» Task instructions: The answer must consist of the entries, copied exactly and in full.

[Dataset items]

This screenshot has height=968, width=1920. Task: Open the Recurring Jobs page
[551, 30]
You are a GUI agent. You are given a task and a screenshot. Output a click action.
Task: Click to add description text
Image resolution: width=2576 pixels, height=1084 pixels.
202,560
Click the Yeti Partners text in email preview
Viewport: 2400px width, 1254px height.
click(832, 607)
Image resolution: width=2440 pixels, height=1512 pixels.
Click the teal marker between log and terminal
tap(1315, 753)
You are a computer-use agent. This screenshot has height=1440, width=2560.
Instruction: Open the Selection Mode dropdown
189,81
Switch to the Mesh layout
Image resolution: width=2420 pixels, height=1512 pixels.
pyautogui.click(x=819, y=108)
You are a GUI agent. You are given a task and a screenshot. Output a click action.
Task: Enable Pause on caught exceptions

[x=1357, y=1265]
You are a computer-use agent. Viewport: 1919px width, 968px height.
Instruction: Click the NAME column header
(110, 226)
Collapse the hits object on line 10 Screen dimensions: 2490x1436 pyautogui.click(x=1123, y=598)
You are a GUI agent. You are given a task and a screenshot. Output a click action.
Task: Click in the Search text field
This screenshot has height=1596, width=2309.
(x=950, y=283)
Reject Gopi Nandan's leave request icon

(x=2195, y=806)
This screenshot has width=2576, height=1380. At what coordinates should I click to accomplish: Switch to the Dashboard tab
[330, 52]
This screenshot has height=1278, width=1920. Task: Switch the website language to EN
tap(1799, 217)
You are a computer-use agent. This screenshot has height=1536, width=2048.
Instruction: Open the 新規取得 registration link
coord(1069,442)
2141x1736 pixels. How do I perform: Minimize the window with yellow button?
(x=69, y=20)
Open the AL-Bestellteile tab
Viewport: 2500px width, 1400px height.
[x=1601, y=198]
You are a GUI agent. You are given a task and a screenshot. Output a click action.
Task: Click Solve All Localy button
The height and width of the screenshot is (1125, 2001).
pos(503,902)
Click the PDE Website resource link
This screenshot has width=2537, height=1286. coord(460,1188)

» Result for this exercise:
This screenshot has height=968, width=1920. Task: Open the Recurring Jobs page
[551, 30]
You are a GUI agent. You are given a task and a screenshot. Output a click action.
Task: Click to add description text
Image resolution: width=2576 pixels, height=1084 pixels.
202,560
Click the Yeti Partners text in email preview
Viewport: 2400px width, 1254px height.
click(832, 607)
Image resolution: width=2440 pixels, height=1512 pixels.
Click the teal marker between log and terminal
tap(1315, 753)
You are a computer-use agent. This screenshot has height=1440, width=2560.
Instruction: Open the Selection Mode dropdown
189,81
Switch to the Mesh layout
Image resolution: width=2420 pixels, height=1512 pixels.
pyautogui.click(x=819, y=108)
You are a GUI agent. You are given a task and a screenshot. Output a click action.
Task: Enable Pause on caught exceptions

[x=1357, y=1265]
You are a computer-use agent. Viewport: 1919px width, 968px height.
Instruction: Click the NAME column header
(110, 226)
Collapse the hits object on line 10 Screen dimensions: 2490x1436 pyautogui.click(x=1123, y=598)
You are a GUI agent. You are given a task and a screenshot. Output a click action.
Task: Click in the Search text field
This screenshot has height=1596, width=2309.
(x=950, y=283)
Reject Gopi Nandan's leave request icon

(x=2195, y=806)
This screenshot has width=2576, height=1380. At what coordinates should I click to accomplish: Switch to the Dashboard tab
[330, 52]
This screenshot has height=1278, width=1920. Task: Switch the website language to EN
tap(1799, 217)
You are a computer-use agent. This screenshot has height=1536, width=2048.
Instruction: Open the 新規取得 registration link
coord(1069,442)
2141x1736 pixels. How do I perform: Minimize the window with yellow button?
(x=69, y=20)
Open the AL-Bestellteile tab
Viewport: 2500px width, 1400px height.
[x=1601, y=198]
You are a GUI agent. You are given a task and a screenshot. Output a click action.
Task: Click Solve All Localy button
The height and width of the screenshot is (1125, 2001).
pos(503,902)
Click the PDE Website resource link
This screenshot has width=2537, height=1286. coord(460,1188)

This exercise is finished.